Saved entries
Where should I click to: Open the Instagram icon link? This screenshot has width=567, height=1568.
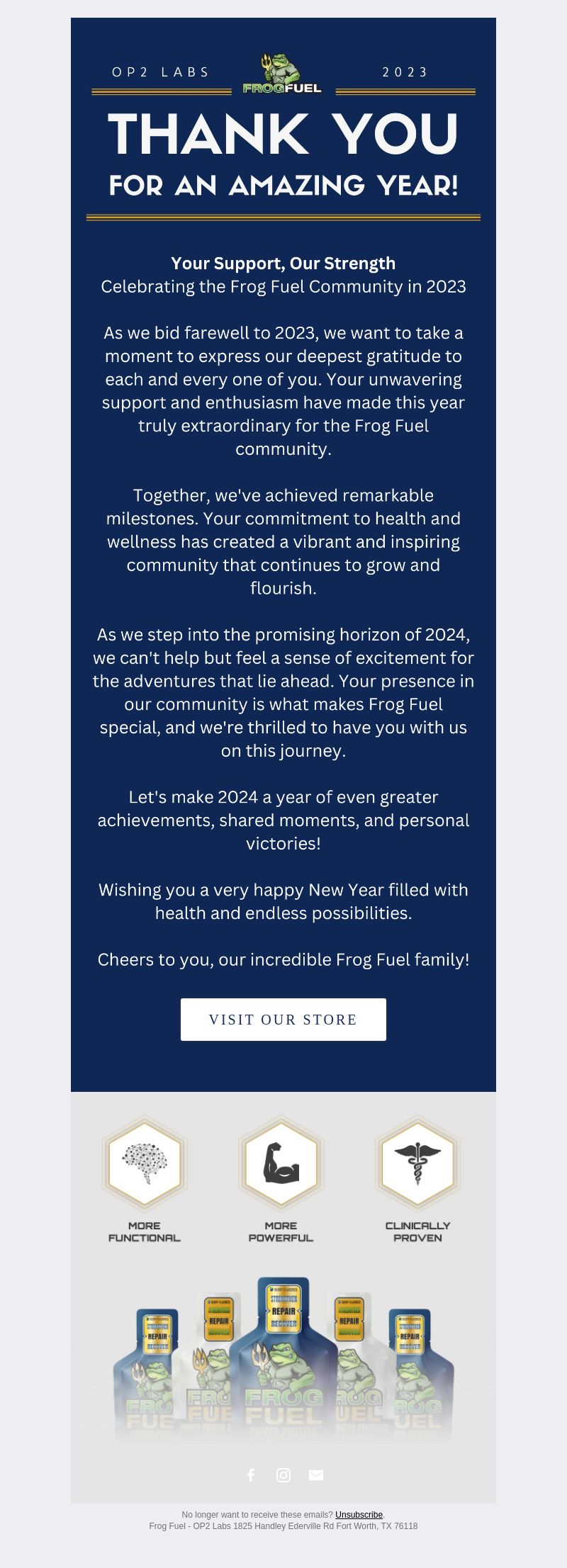point(284,1475)
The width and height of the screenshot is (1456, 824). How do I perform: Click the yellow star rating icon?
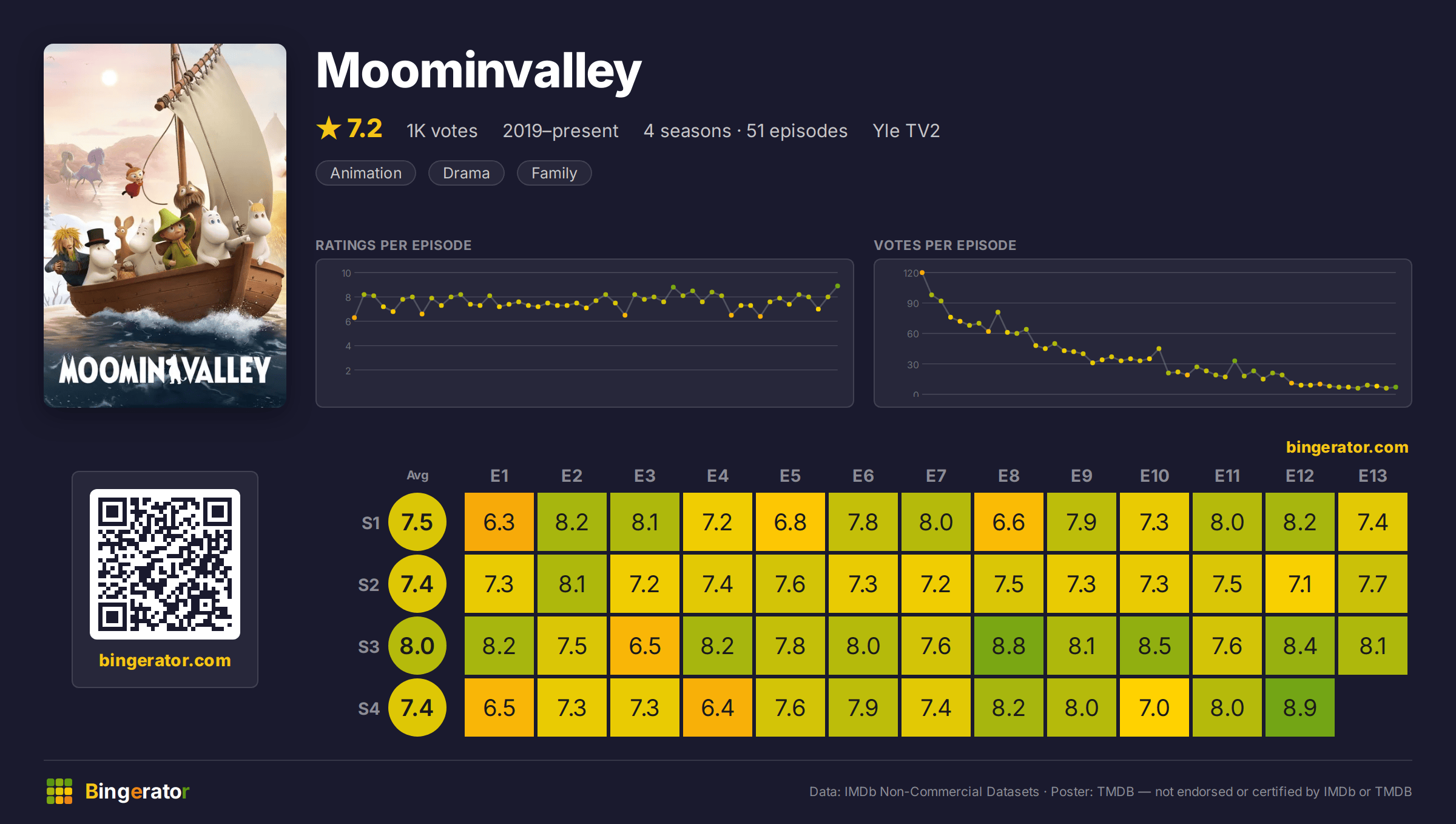pos(329,128)
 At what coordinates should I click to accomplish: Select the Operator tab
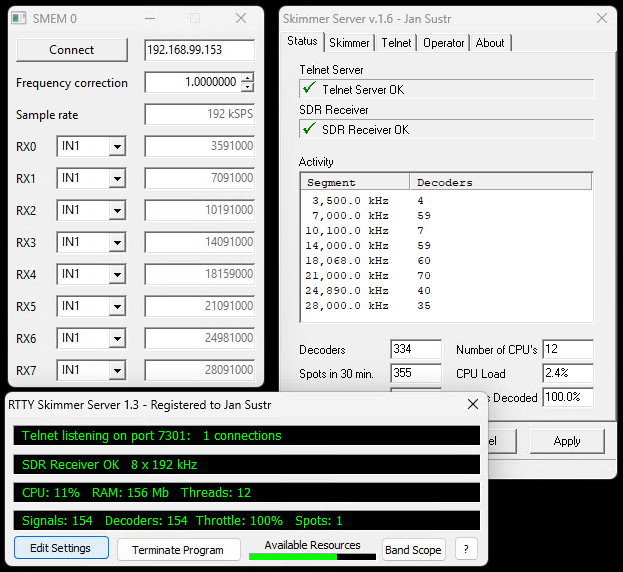[x=443, y=43]
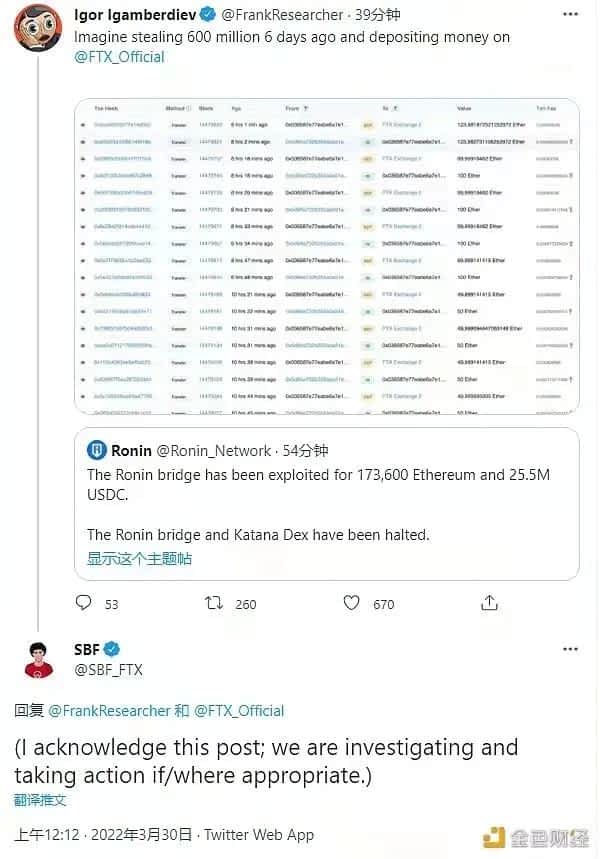
Task: Click SBF's profile avatar
Action: coord(37,659)
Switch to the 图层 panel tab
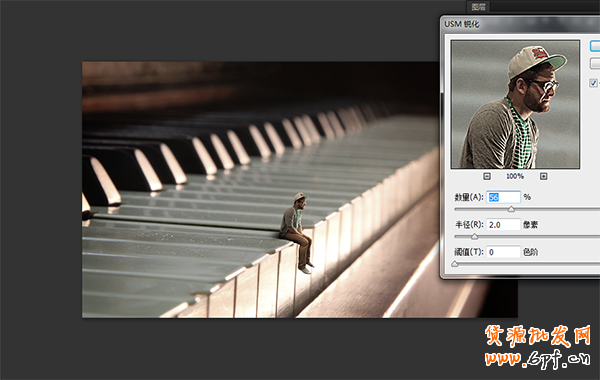The image size is (600, 380). click(479, 7)
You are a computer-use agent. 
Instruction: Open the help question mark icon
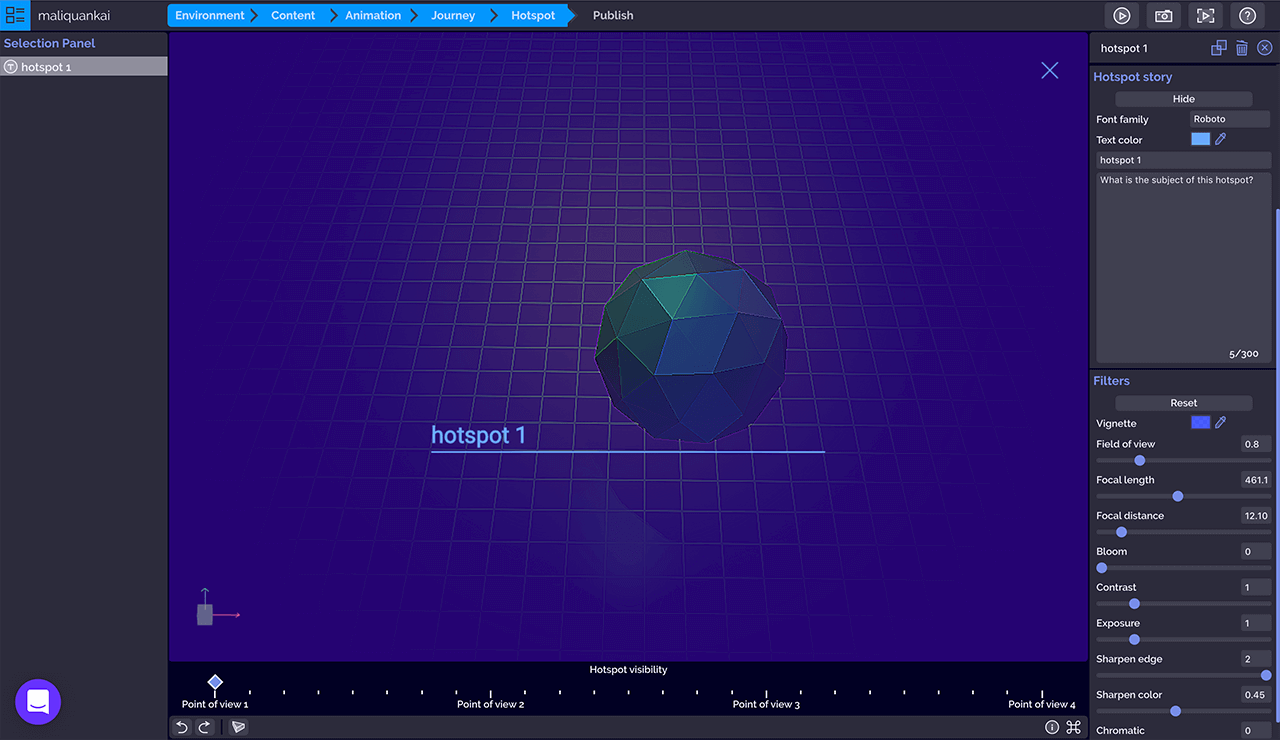pyautogui.click(x=1247, y=16)
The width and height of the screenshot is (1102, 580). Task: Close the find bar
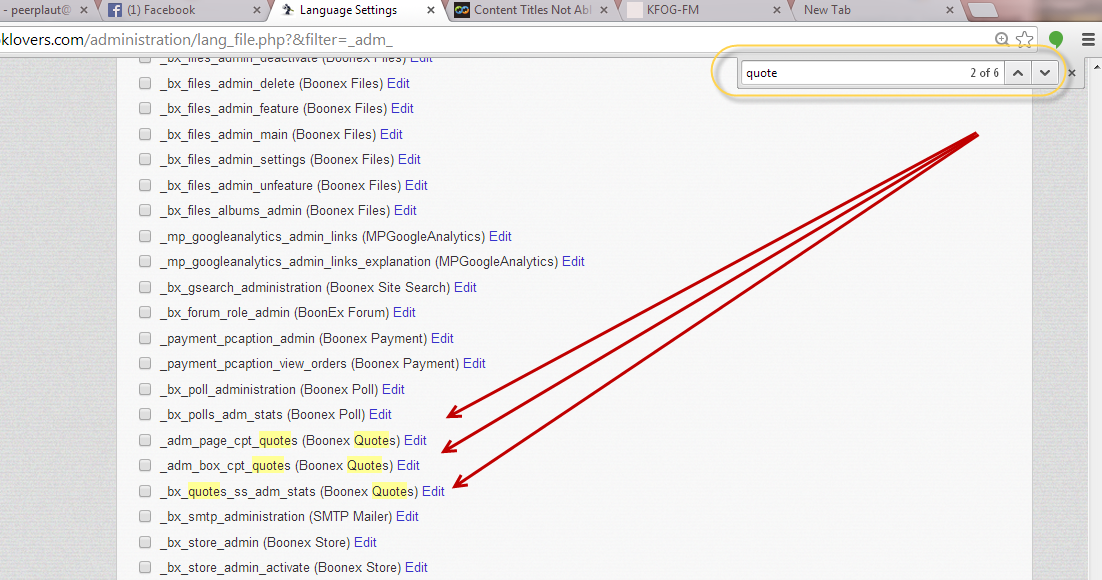(1072, 73)
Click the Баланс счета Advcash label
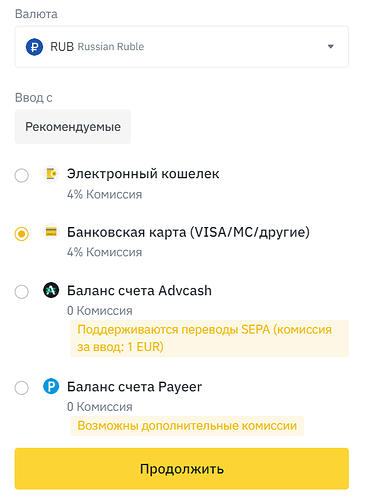This screenshot has height=500, width=376. point(139,290)
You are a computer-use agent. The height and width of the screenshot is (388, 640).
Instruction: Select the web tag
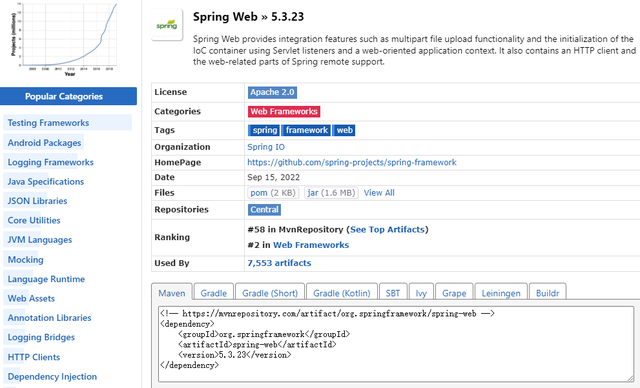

**Task goal**
Where does the word "computer" occur in the records? Return every line that holds it.

**Task answer**
You are a computer-use agent. 
You are a computer-use agent. The height and width of the screenshot is (388, 640).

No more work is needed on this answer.